• [Problem]: The answer must restate every entry below word for word.

Top of Supplied records

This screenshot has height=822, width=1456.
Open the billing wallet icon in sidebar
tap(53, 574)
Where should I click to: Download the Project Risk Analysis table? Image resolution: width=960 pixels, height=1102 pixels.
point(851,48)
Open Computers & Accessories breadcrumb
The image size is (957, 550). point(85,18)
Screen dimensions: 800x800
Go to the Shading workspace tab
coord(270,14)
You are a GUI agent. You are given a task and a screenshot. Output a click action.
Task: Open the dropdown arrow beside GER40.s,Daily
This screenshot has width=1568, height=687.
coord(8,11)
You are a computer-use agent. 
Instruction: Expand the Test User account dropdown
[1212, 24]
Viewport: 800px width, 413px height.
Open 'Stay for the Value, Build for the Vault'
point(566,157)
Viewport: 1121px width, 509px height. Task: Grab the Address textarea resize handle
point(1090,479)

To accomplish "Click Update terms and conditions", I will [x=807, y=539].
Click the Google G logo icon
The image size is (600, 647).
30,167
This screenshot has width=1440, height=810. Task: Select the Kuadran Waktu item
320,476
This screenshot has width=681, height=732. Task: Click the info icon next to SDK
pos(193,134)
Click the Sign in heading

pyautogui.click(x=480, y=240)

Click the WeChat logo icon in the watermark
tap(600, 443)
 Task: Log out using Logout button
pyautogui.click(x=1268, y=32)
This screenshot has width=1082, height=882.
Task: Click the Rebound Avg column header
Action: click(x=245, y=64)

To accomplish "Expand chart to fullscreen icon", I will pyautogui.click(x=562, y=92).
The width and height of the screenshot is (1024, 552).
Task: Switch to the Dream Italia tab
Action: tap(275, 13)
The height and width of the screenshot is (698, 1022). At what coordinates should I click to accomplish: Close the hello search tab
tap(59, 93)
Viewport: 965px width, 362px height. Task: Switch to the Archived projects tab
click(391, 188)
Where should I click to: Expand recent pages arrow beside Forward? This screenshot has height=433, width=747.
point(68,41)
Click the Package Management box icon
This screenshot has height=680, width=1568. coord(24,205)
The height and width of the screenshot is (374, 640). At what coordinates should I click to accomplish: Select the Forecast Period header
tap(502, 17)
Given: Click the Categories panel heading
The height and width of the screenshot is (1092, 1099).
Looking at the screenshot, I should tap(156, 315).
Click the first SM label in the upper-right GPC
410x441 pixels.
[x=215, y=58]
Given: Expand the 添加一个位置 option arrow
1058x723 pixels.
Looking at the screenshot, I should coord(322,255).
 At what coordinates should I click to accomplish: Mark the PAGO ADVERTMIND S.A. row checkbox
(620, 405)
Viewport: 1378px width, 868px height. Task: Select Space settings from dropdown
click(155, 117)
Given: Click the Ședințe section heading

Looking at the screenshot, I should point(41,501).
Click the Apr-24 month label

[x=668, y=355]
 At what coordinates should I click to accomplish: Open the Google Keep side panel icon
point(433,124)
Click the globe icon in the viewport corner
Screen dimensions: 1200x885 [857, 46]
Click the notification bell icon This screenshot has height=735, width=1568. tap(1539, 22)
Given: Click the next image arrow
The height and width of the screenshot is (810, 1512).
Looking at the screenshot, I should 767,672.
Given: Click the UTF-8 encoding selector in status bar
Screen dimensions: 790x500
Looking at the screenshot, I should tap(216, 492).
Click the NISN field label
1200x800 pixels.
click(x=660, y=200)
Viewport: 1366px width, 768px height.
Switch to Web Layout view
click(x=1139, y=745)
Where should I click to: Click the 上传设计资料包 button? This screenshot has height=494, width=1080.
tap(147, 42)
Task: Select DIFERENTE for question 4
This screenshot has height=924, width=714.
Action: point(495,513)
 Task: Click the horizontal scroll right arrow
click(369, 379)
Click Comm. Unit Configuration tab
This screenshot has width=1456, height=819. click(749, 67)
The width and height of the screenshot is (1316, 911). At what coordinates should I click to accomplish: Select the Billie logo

Bottom of Supplied records

• [Response to this task]:
This screenshot has height=822, width=1456.
Open the billing wallet icon in sidebar
tap(53, 574)
Where should I click to: Download the Project Risk Analysis table? Image resolution: width=960 pixels, height=1102 pixels.
point(851,48)
Open Computers & Accessories breadcrumb
The image size is (957, 550). point(85,18)
Screen dimensions: 800x800
Go to the Shading workspace tab
coord(270,14)
You are a GUI agent. You are given a task and a screenshot. Output a click action.
Task: Open the dropdown arrow beside GER40.s,Daily
This screenshot has width=1568, height=687.
coord(8,11)
You are a computer-use agent. 
Instruction: Expand the Test User account dropdown
[1212, 24]
Viewport: 800px width, 413px height.
Open 'Stay for the Value, Build for the Vault'
point(566,157)
Viewport: 1121px width, 509px height. Task: Grab the Address textarea resize handle
point(1090,479)

To accomplish "Click Update terms and conditions", I will [x=807, y=539].
Click the Google G logo icon
The image size is (600, 647).
30,167
This screenshot has width=1440, height=810. Task: Select the Kuadran Waktu item
320,476
This screenshot has width=681, height=732. Task: Click the info icon next to SDK
pos(193,134)
Click the Sign in heading

pyautogui.click(x=480, y=240)

Click the WeChat logo icon in the watermark
tap(600, 443)
 Task: Log out using Logout button
pyautogui.click(x=1268, y=32)
This screenshot has width=1082, height=882.
Task: Click the Rebound Avg column header
Action: click(x=245, y=64)

To accomplish "Expand chart to fullscreen icon", I will pyautogui.click(x=562, y=92).
The width and height of the screenshot is (1024, 552).
Task: Switch to the Dream Italia tab
Action: tap(275, 13)
The height and width of the screenshot is (698, 1022). At what coordinates should I click to accomplish: Close the hello search tab
tap(59, 93)
Viewport: 965px width, 362px height. Task: Switch to the Archived projects tab
click(391, 188)
Where should I click to: Expand recent pages arrow beside Forward? This screenshot has height=433, width=747.
point(68,41)
Click the Package Management box icon
This screenshot has height=680, width=1568. coord(24,205)
The height and width of the screenshot is (374, 640). At what coordinates should I click to accomplish: Select the Forecast Period header
tap(502, 17)
Given: Click the Categories panel heading
The height and width of the screenshot is (1092, 1099).
Looking at the screenshot, I should tap(156, 315).
Click the first SM label in the upper-right GPC
410x441 pixels.
[x=215, y=58]
Given: Expand the 添加一个位置 option arrow
1058x723 pixels.
Looking at the screenshot, I should coord(322,255).
 At what coordinates should I click to accomplish: Mark the PAGO ADVERTMIND S.A. row checkbox
(620, 405)
Viewport: 1378px width, 868px height. Task: Select Space settings from dropdown
click(155, 117)
Given: Click the Ședințe section heading

Looking at the screenshot, I should point(41,501).
Click the Apr-24 month label

[x=668, y=355]
 At what coordinates should I click to accomplish: Open the Google Keep side panel icon
point(433,124)
Click the globe icon in the viewport corner
Screen dimensions: 1200x885 [857, 46]
Click the notification bell icon This screenshot has height=735, width=1568. tap(1539, 22)
Given: Click the next image arrow
The height and width of the screenshot is (810, 1512).
Looking at the screenshot, I should 767,672.
Given: Click the UTF-8 encoding selector in status bar
Screen dimensions: 790x500
Looking at the screenshot, I should tap(216, 492).
Click the NISN field label
1200x800 pixels.
click(x=660, y=200)
Viewport: 1366px width, 768px height.
Switch to Web Layout view
click(x=1139, y=745)
Where should I click to: Click the 上传设计资料包 button? This screenshot has height=494, width=1080.
tap(147, 42)
Task: Select DIFERENTE for question 4
This screenshot has height=924, width=714.
Action: point(495,513)
 Task: Click the horizontal scroll right arrow
click(369, 379)
Click Comm. Unit Configuration tab
This screenshot has width=1456, height=819. click(749, 67)
The width and height of the screenshot is (1316, 911). At what coordinates should I click to accomplish: Select the Billie logo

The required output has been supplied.